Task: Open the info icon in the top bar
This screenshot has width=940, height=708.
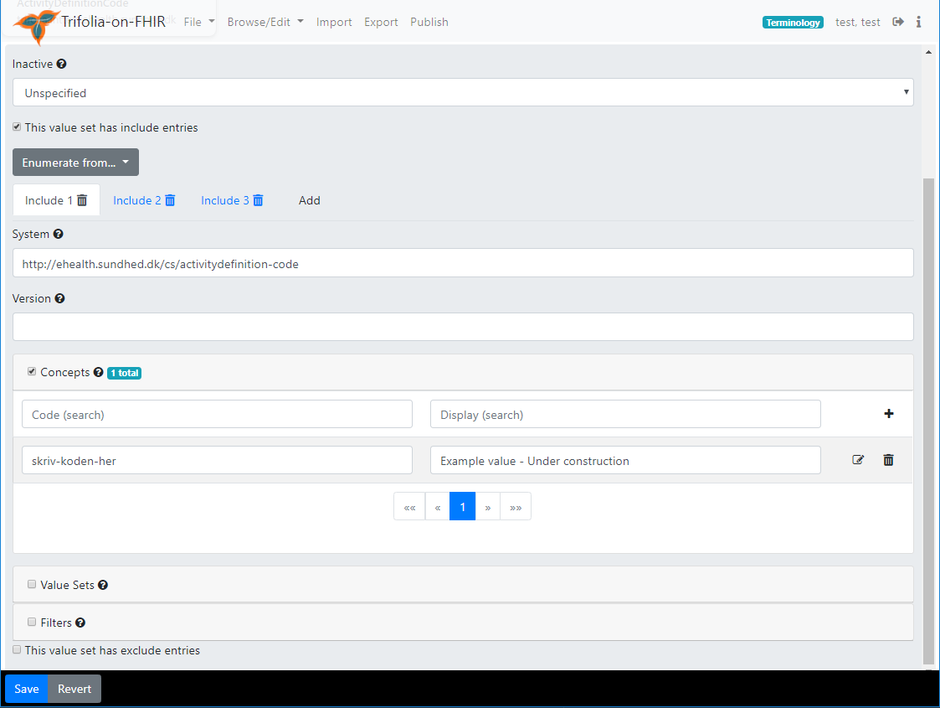Action: pos(918,22)
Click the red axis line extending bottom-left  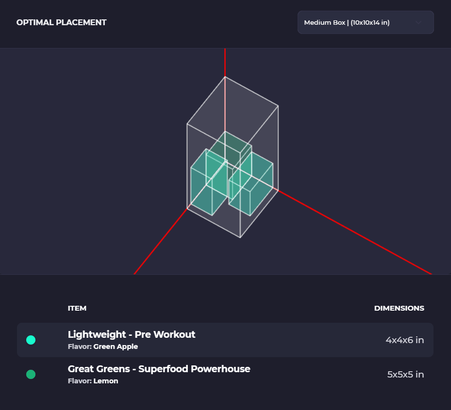coord(161,241)
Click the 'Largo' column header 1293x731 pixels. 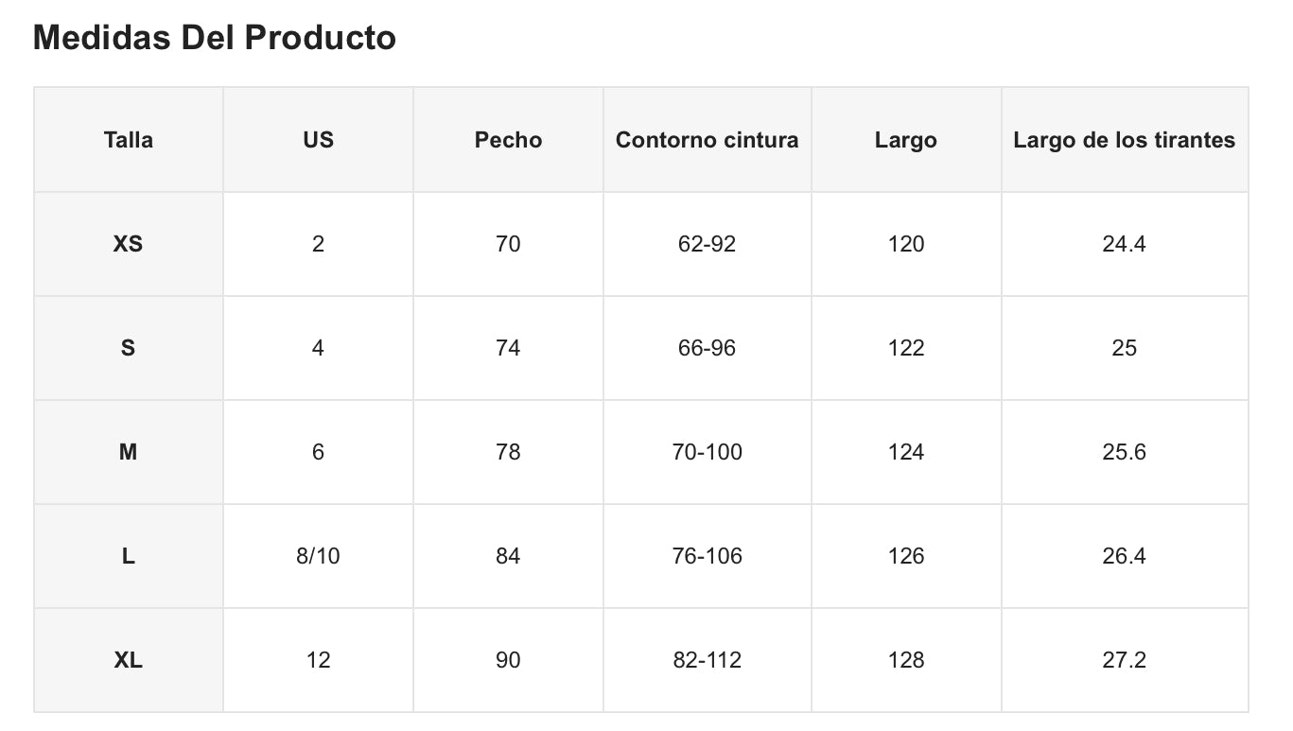click(x=905, y=140)
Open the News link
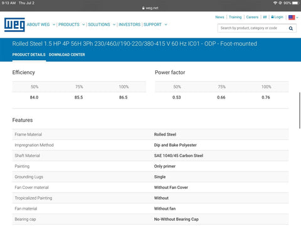This screenshot has height=226, width=301. [x=219, y=17]
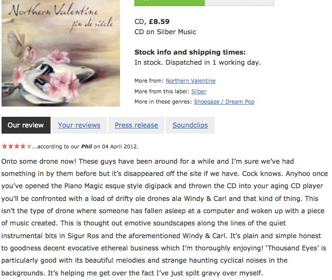
Task: Click the In stock dispatch notice
Action: (197, 63)
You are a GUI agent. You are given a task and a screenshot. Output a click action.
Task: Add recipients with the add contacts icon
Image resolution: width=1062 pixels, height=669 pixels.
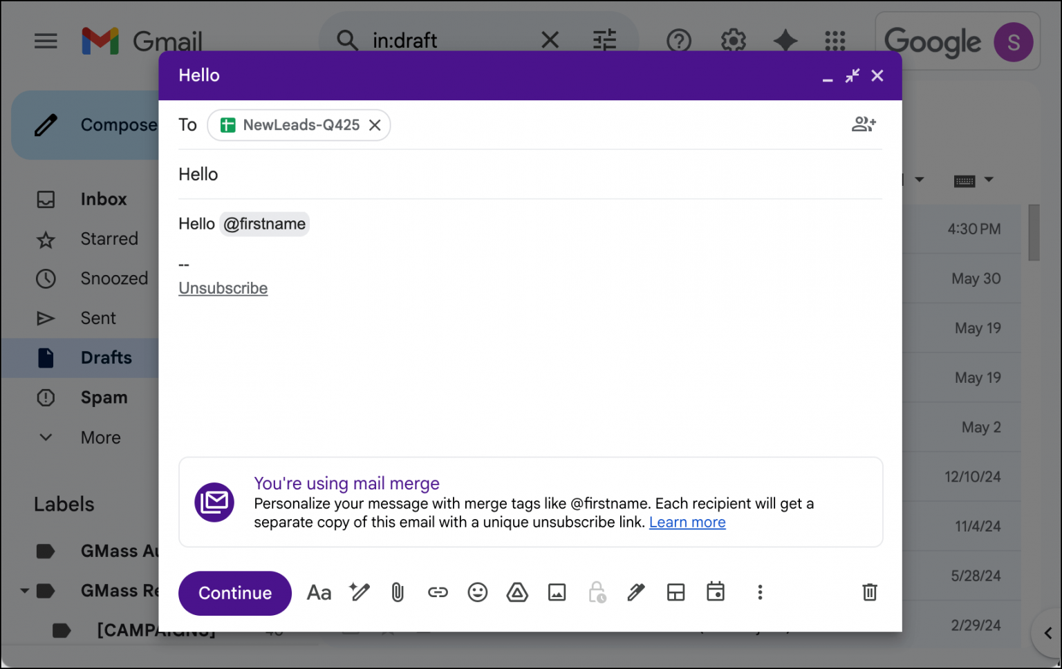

-------

◆ **Work order**
Each line containing the word "icon" needs to be copied from the data above.

◆ **Exercise result**
Task: Open the info icon in the top bar
Task: Add recipients with the add contacts icon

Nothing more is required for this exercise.